Using PLASMA instead of LAPACK?

Hi,
I recently tested using PLASMA instead of LAPACK on a single socket 32 core AMD Threadripper.
The results below are from running LU decomposition.
It seems above a certain scale, PLASMA achieves much higher parallel performance than LAPACK.

Is there currently a simple way to use PLASMA instead of LAPACK?
Or a separate package maybe?
The thing is, PLASMA uses different subroutine names so it’s not ABI compatible with LAPACK.

8 Likes

Mathworks (Matlab company) are among the sponsors of PLASMA.

2 Likes

PLASMA needs fairly recent GCC infrastructure because of the advanced OpenMP directives. Would that require a build of Julia from source for compatibility?

There may be something wrong with your LAPACK build: I get 150 LU GFLOPS in Julia with OpenBLAS/LAPACK on an older 8-core system. I do have respectable DRAM bandwitdh, and you may not, but proper blocking should make that irrelevant.

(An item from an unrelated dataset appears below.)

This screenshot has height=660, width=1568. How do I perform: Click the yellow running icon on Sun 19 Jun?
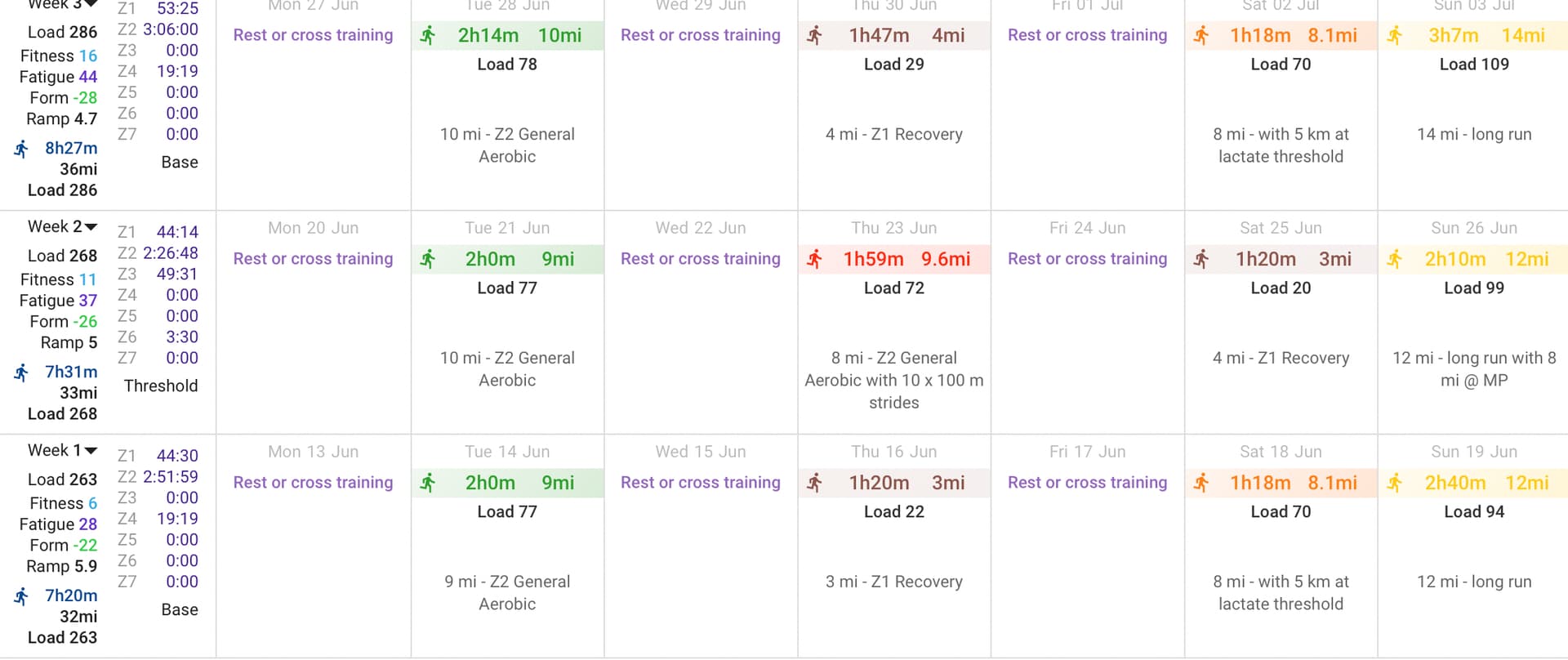[x=1395, y=484]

Nevertheless, the PLASMA performance is impressive.

However, note that on (some) Intel hardware, MKL is competitive with PLASMA, and MKL has a drop-in replacement for standard LAPACK.

In the long run, we look forward to the day when Julia/PARTR has scheduling tools that can do what PLASMA does, with less ugliness.

However, note that on (some) Intel hardware, MKL is competitive with PLASMA, and MKL has a drop-in replacement for standard LAPACK.

That is actually surprising.
I guess MKL already does fancy task-parallel scheduling under the hood?

There may be something wrong with your LAPACK build: I get 150 LU GFLOPS in Julia with OpenBLAS/LAPACK on an older 8-core system. I do have respectable DRAM bandwitdh, and you may not, but proper blocking should make that irrelevant. Nevertheless, the PLASMA performance is impressive.

This may be due to the way I calculated the FLOPS.
Please take the absolute values with a grain of salt.

Now that would be something worth waiting for!